Q: Why do you feel like this story is an important one to tell?

A: This is a story for all ages. It’s a wonderful bedtime story for children, but it also seems to resonate with people of all ages. I don’t think I planned it this way, but it happens to be extremely timely for the issues that we’re living in today, across the world, really – in our neighborhoods, in our towns, across the country, and in the world with the divisions that seem to be almost so great that we can’t bridge the gap, but my book, I feel, might give a moment of hope that no matter how great the divide has become, we can always bridge the gap, simply by looking past our differences for a moment and seeing one another as brothers of the human family.

Q: You’ve gotten involved in the community, and the book is capturing the attention of community members and leaders, tell us about that?

A: It’s all been one great connection leading to the next, and the next, and the next. My sister, Alice Saurber, is the ‘Woogie” and we were invited by Brandon Saurber to come to the town hall meeting of 17 Strong. So, we showed up, and I gave a brief description of the story, put on the music, and everyone was up dancing with the Woogie, and it was a real hit. So, ever since then, I’ve had loads of incredible support from 17 Strong, David Stark, Kathy Klink, and so many others, who really want to get behind this book, because it aligns so well with the heart and soul of Hamilton, which is the slogan being, ‘The We is Greater Than the Me.’ And we just feel like we’re a good match for each other as far as spreading that message of coming together. So, that led to being introduced to Ian MacKenzie-Thurley, executive director at the Fitton Center, who also has been super supportive. He invited me to do a reading at the Fitton Center.
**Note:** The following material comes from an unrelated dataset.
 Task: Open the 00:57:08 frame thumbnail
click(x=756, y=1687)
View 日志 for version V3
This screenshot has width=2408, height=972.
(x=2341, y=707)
Q: What are you most looking forward to about being at the Fitton Center and being able to share your story with the people there?

A: The best moments for me are when the kids laugh at the story, and when they start dancing on the bridge. The best feeling is when someone is delighted by my book, and of course, seeing their faces when the live Woogie comes out.

Q: Why would you encourage community members to come out and enjoy “The Legend of Sleepy Hollow,” and to hear your story read before the show?

A: I would definitely encourage that. With a storytime, it’s a wonderful way to create a bond with your child and to just have those happy memories that you can remember for a lifetime.

Q: Is there anything else you’d like to share?

A: My book, “The Boogies and the Woogies” may have a strong message, but it is basically lighthearted and upbeat. My favorite theme of this book, and there are several, actually, but the one that comes from my heart is that the wisdom of our children ultimately lead us back to harmony. So, I’d like to think that this book is my way of acknowledging the wisdom of children and I hope that children feel acknowledged by reading it.

Q: How can we find your book?

A: My book came out earlier this year on Barringer Publishing. The book is available online at Barnes & Noble, Amazon and Powell’s Books. There are links to purchase the book on my website at www.mariannereed.com. Signed copies will also be available at the Fitton Center on Friday night.

I also have created a spin-off series of cartoons of “The Boogies and the Woogies” that I post regularly on Facebook. It’s called “Funetics” and it’s the dictionary of “The Boogies and the Woogies.” It’s made-up words and things we can all relate to. For example, the word “Squg” is a very squeezy hug and it’s a picture of a big Boogie hugging her little Woogie. The cartoon series will also soon be featured in “The Hamiltonian” magazine. I’ll have an entire page in every issue. The group called “Healthy Hamilton Coalition” has purchased 1,000 books and possibly more to distribute throughout the city to children and they are also assisting me, with the help of Dan Bates of the Chamber of Commerce, in creating a Spanish translation of the book to get out to children in Hamilton as well.

Earlier this year, I was honored with a five-star award called “Readers’ Favorite,” and I’ve just won a second award, “Mom’s Choice Awards,” which is a really big honor for me.